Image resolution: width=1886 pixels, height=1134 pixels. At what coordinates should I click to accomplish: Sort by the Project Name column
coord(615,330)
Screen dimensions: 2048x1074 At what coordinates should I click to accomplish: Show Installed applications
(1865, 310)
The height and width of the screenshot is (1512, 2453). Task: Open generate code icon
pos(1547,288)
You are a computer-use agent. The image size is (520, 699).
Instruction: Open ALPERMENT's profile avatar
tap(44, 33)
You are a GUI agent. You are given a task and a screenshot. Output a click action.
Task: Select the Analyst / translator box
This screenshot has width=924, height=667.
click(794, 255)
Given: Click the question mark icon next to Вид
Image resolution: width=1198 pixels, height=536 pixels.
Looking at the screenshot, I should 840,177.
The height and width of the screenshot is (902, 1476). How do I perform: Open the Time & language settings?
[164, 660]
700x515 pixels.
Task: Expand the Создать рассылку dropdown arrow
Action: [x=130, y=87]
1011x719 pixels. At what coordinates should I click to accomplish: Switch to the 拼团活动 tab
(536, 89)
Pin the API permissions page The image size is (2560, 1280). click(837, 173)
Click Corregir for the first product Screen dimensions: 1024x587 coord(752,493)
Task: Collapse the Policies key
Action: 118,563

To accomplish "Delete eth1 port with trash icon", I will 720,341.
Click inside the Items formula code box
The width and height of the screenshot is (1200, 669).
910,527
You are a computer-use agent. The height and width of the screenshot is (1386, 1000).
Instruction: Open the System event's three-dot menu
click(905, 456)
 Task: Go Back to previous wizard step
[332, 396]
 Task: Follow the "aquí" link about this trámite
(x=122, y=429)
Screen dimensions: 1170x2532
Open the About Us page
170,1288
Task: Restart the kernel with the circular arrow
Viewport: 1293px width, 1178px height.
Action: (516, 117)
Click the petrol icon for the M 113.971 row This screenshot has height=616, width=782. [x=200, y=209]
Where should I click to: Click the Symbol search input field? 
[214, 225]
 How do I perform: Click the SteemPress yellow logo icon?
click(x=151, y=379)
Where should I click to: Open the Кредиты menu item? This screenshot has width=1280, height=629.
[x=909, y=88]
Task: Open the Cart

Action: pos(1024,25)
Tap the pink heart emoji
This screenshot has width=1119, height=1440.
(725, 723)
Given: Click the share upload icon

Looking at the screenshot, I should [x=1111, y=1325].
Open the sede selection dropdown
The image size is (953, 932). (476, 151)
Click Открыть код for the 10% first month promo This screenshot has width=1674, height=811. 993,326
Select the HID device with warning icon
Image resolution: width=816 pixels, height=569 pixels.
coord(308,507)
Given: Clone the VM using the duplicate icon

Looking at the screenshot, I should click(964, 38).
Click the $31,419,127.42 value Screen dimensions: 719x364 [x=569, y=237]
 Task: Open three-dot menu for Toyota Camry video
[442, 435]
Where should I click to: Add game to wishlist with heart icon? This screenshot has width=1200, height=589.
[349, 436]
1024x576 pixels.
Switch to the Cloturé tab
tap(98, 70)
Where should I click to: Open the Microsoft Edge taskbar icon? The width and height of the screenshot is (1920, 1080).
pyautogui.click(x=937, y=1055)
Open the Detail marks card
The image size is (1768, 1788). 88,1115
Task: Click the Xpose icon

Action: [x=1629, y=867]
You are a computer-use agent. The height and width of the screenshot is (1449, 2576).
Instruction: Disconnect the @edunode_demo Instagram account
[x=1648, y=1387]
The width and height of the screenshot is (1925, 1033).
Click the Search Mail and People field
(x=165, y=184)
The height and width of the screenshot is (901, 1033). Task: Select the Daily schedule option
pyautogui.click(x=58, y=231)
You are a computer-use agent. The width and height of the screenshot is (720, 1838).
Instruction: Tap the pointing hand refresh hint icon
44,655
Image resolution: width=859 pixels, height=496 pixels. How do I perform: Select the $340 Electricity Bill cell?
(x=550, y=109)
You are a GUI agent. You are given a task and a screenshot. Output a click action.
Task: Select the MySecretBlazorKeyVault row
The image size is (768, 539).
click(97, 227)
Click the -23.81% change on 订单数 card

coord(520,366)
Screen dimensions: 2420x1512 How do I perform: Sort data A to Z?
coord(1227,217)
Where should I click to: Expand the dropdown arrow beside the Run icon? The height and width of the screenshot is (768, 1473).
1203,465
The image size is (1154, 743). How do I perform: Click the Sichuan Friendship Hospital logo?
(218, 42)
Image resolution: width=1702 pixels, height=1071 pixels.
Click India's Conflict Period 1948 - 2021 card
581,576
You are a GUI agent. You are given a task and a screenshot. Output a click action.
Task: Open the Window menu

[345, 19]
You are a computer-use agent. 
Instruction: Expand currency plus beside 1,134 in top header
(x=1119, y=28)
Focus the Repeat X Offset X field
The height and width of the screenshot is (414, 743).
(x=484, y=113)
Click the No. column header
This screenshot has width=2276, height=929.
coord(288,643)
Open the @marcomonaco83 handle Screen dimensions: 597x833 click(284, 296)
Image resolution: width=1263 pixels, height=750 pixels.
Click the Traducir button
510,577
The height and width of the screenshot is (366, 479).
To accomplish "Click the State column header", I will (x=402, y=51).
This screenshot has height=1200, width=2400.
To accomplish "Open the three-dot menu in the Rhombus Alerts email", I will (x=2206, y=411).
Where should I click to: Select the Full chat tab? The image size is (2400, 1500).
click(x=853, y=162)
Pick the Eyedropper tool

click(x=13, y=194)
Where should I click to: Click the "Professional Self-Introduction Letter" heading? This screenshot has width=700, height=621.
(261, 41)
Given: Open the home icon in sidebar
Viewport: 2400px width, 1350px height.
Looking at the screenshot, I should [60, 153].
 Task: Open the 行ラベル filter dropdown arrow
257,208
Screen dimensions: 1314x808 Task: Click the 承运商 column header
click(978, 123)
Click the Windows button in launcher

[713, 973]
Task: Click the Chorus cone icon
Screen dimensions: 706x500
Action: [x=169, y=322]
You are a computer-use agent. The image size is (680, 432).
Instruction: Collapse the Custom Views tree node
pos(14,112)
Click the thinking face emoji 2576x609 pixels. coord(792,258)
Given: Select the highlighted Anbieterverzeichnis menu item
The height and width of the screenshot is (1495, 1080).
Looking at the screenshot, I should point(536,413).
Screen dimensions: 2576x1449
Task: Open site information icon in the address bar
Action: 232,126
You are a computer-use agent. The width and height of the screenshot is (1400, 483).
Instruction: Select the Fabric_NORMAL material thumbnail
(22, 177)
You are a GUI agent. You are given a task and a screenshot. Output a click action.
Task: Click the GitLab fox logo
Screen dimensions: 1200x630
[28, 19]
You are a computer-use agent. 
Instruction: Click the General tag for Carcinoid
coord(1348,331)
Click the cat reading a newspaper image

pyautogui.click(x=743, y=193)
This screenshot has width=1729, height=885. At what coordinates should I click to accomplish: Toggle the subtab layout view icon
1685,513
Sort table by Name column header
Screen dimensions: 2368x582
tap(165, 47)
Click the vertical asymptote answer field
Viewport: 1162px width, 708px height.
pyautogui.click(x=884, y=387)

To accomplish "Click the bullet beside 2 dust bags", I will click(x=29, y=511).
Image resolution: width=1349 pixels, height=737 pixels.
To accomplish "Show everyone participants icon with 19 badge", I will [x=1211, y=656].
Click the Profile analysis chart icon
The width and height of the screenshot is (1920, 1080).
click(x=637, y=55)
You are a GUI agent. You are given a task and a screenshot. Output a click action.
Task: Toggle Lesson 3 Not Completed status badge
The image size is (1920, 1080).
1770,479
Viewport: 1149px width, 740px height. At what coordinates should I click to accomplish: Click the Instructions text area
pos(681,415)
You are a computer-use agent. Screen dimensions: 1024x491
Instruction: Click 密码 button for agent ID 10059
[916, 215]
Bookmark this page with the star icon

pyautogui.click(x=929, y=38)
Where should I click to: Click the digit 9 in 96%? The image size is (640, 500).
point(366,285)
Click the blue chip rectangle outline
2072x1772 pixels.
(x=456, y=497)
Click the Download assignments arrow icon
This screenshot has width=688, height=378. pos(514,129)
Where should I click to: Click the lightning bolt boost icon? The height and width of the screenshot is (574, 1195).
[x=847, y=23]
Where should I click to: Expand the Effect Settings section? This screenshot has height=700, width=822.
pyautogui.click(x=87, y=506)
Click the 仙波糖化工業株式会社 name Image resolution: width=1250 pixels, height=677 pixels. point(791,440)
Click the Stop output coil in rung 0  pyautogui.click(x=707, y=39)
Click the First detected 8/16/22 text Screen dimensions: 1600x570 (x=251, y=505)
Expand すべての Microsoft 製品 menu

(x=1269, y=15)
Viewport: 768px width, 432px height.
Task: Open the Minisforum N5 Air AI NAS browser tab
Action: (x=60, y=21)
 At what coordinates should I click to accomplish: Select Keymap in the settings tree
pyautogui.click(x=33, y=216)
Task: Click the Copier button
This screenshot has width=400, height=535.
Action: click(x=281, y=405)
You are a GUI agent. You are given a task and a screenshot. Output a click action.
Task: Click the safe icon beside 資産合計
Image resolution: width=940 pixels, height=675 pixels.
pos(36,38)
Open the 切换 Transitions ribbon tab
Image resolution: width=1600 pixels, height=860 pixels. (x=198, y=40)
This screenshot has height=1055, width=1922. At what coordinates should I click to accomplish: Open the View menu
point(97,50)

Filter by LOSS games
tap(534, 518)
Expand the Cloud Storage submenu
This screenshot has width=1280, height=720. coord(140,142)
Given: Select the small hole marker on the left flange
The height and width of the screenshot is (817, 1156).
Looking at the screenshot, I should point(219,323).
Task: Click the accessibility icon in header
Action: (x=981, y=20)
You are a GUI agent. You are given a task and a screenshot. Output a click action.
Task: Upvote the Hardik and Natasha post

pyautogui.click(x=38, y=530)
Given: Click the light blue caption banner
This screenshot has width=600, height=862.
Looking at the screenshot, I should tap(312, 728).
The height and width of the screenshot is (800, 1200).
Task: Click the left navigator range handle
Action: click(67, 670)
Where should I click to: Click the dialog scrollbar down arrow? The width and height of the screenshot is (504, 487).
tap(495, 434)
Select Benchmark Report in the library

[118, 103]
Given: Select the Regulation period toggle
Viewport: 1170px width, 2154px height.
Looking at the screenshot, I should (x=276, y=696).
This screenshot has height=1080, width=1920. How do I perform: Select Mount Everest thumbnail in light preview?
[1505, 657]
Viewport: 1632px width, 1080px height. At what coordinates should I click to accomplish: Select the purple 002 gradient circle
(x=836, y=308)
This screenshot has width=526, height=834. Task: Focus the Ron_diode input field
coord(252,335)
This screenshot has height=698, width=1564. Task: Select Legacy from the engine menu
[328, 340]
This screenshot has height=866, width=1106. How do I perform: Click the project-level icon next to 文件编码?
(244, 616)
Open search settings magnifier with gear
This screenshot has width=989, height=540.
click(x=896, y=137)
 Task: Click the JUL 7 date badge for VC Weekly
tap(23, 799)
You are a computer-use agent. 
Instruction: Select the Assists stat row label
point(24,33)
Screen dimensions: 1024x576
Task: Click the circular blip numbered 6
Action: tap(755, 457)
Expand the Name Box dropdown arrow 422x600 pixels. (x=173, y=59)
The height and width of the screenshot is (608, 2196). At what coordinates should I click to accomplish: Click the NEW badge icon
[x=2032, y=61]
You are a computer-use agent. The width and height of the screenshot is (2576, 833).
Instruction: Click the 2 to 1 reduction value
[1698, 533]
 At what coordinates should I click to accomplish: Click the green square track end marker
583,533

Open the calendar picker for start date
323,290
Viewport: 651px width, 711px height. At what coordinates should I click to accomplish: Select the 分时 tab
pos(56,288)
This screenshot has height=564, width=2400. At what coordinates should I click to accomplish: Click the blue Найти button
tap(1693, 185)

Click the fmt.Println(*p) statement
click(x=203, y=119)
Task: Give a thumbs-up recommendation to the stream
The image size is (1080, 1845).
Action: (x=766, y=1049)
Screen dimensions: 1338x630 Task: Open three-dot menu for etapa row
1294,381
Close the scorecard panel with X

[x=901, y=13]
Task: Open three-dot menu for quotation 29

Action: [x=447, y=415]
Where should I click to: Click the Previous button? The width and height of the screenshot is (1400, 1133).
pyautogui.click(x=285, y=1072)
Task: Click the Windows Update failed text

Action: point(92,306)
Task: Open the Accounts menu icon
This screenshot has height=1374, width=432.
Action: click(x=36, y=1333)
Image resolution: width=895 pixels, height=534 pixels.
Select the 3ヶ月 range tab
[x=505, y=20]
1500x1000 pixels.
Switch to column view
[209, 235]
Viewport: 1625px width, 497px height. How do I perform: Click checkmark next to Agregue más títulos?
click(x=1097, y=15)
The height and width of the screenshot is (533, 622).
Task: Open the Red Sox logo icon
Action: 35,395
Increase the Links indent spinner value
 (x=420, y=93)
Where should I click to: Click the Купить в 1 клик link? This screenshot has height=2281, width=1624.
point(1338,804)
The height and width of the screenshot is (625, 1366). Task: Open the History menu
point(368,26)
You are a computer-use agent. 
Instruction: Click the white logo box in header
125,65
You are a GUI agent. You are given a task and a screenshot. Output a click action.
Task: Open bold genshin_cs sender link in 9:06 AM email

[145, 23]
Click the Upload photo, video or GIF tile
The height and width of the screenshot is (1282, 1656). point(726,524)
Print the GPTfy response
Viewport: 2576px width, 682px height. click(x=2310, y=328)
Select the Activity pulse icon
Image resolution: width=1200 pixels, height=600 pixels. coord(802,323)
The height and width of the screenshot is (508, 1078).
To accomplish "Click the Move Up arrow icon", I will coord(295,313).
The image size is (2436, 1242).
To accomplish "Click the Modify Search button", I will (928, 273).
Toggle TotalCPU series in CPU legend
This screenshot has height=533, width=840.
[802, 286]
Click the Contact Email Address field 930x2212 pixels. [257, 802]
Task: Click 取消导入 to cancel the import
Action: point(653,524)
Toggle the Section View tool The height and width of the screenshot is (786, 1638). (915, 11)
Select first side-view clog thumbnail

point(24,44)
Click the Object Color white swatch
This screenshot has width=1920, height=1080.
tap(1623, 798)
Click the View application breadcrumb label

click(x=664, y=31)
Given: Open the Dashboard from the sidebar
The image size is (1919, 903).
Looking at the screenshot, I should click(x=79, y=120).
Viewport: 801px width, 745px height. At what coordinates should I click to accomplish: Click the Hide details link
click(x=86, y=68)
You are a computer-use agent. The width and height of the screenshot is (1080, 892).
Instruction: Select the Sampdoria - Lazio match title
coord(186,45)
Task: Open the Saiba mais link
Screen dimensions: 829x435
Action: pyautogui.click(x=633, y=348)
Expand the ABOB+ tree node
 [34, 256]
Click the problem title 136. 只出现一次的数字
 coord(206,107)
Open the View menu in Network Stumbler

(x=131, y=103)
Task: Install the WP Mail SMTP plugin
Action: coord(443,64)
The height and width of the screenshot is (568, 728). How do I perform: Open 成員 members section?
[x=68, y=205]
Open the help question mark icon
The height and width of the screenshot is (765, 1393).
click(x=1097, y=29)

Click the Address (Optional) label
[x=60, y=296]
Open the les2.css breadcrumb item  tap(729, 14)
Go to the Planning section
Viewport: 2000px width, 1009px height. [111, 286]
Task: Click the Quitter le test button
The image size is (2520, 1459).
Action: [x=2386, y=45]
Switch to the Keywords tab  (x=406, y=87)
********************
Reproduce every line of the records that contains the word "white", treating uppercase and lowercase letters as distinct.

• _Completed task_
Instruction: Click the white logo box in header
Click the Object Color white swatch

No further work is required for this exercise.